Nothing but the lines from the one containing "The width and height of the screenshot is (1568, 635)." to the end of the records below should be output, each exactly as written.

[Data to process]

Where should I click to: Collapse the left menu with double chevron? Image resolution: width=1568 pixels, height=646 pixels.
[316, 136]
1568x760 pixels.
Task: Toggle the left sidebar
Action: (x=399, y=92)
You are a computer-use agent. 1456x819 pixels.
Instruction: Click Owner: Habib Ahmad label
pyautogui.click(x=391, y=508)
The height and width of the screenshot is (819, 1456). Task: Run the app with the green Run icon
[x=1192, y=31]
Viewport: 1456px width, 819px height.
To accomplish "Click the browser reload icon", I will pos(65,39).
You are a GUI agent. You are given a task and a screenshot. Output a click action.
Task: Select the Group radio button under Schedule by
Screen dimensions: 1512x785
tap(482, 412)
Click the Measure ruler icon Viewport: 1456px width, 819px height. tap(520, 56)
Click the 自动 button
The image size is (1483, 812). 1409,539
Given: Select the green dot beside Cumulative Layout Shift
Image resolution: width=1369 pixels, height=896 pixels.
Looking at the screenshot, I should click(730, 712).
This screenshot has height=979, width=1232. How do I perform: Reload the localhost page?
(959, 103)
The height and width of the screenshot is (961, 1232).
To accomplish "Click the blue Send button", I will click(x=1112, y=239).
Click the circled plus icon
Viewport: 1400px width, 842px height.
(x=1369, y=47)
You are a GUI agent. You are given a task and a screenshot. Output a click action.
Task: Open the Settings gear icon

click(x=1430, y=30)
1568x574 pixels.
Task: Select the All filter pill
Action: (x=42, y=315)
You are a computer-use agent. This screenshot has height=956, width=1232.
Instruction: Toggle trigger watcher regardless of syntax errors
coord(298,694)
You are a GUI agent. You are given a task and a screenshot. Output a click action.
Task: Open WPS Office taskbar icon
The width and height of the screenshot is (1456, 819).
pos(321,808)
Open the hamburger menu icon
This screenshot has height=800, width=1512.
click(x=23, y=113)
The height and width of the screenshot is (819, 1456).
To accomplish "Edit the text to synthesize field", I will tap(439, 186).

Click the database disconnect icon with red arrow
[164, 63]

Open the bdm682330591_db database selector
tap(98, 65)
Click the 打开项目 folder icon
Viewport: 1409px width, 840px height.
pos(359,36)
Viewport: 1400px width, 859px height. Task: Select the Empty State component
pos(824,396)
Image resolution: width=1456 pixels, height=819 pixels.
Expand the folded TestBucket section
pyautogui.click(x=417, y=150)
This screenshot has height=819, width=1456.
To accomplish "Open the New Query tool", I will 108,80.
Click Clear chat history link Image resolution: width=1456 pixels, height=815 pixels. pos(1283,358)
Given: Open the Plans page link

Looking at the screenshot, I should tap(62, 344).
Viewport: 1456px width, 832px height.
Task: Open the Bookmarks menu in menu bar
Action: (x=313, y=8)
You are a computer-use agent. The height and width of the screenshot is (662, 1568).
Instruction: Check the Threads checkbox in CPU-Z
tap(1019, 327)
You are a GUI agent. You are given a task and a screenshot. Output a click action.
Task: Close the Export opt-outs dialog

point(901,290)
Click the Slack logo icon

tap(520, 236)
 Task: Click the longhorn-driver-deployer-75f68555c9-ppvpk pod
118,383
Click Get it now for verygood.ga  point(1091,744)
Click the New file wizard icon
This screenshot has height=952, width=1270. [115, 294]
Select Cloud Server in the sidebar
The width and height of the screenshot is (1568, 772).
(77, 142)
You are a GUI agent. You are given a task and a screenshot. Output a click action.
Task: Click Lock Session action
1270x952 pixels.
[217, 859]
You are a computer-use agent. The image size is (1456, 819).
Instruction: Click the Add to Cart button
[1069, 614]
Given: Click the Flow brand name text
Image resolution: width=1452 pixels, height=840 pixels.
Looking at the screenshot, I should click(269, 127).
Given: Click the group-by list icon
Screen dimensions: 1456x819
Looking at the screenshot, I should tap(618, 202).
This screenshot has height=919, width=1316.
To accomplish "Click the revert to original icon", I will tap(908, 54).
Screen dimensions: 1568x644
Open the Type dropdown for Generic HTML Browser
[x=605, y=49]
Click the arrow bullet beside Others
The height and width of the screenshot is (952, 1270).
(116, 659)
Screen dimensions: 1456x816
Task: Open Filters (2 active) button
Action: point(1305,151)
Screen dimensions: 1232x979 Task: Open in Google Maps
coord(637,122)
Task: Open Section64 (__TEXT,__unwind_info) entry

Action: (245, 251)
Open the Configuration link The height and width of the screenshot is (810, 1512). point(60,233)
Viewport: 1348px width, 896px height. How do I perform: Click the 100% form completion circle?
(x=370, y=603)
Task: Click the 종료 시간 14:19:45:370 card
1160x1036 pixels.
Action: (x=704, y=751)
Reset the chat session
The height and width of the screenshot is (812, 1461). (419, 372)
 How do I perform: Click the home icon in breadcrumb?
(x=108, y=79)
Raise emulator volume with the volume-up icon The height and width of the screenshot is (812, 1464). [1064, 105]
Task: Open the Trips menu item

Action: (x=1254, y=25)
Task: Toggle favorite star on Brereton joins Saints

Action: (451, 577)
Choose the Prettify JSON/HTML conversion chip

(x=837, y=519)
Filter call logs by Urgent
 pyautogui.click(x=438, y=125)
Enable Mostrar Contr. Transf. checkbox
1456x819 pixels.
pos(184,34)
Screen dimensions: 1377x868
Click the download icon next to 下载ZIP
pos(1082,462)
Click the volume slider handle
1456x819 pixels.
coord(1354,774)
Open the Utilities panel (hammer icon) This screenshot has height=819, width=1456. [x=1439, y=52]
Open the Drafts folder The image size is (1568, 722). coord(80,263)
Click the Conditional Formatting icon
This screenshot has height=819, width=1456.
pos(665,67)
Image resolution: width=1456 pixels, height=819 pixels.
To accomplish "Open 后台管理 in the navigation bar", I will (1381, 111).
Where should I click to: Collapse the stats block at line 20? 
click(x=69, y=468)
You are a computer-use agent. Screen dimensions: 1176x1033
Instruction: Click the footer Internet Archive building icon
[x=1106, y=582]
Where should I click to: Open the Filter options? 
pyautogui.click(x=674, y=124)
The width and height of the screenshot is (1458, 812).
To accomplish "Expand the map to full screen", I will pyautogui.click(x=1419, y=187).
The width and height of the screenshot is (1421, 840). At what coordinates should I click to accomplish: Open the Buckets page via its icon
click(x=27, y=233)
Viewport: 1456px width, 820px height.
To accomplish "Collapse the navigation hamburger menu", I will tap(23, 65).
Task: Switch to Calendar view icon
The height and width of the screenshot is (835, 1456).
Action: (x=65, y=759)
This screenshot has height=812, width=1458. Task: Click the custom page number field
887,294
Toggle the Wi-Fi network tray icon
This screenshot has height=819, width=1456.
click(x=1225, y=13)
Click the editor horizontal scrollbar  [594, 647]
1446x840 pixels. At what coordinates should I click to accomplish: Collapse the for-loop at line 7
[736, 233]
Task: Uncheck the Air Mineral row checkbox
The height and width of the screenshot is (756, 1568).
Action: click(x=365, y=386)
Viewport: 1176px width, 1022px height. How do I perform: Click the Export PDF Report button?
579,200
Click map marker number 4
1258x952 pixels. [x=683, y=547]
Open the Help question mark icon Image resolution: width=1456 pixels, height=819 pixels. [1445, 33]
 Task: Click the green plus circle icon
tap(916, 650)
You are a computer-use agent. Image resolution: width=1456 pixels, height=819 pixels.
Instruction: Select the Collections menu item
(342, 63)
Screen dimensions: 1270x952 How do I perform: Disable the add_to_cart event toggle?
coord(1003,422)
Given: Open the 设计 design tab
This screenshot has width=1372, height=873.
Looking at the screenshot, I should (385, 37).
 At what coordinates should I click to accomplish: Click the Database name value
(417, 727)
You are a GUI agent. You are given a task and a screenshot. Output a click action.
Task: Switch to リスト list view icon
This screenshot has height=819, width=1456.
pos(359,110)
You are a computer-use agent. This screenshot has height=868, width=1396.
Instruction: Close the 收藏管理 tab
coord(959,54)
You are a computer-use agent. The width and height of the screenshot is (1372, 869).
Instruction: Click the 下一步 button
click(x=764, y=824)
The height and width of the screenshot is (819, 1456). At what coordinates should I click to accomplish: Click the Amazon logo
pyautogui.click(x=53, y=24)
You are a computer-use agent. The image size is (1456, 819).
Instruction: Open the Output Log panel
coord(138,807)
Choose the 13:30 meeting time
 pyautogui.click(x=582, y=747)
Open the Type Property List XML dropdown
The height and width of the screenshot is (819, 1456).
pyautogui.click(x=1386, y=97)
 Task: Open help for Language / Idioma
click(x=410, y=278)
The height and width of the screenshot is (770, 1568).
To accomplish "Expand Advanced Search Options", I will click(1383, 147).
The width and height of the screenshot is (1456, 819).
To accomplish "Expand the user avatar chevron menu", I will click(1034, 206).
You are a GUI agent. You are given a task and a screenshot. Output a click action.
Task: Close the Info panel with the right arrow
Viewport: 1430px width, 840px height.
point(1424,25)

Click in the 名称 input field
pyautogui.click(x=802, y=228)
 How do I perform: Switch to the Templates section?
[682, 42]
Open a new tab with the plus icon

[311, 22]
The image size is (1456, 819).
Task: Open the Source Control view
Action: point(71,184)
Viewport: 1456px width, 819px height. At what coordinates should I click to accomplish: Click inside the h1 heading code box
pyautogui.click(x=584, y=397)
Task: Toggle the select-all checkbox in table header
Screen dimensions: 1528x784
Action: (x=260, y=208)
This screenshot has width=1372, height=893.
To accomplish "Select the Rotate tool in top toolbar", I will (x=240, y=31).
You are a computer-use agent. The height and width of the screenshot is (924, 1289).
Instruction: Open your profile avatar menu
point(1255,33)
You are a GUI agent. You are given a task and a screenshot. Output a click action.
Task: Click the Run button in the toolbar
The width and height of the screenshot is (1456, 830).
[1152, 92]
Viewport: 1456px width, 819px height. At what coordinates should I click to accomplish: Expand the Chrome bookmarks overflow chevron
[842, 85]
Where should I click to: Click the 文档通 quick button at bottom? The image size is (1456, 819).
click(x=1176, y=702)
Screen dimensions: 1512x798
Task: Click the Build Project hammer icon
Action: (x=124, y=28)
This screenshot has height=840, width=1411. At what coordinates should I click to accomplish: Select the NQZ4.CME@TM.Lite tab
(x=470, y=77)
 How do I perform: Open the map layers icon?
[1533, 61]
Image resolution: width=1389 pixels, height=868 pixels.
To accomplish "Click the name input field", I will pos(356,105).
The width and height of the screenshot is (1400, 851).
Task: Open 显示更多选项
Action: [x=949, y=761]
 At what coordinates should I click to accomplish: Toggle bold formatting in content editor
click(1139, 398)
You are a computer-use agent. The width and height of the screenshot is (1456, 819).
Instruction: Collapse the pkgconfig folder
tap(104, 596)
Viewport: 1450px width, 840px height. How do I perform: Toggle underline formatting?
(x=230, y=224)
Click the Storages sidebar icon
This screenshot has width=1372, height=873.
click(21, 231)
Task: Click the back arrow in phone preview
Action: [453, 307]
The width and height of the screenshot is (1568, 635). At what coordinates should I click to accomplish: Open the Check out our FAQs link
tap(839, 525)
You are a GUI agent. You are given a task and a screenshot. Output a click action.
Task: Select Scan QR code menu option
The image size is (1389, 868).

[/Data to process]

Solution to the problem:
The width and height of the screenshot is (1568, 635). At what coordinates should I click to accomplish: Open the Check out our FAQs link
tap(839, 525)
You are a GUI agent. You are given a task and a screenshot. Output a click action.
Task: Select Scan QR code menu option
The image size is (1389, 868).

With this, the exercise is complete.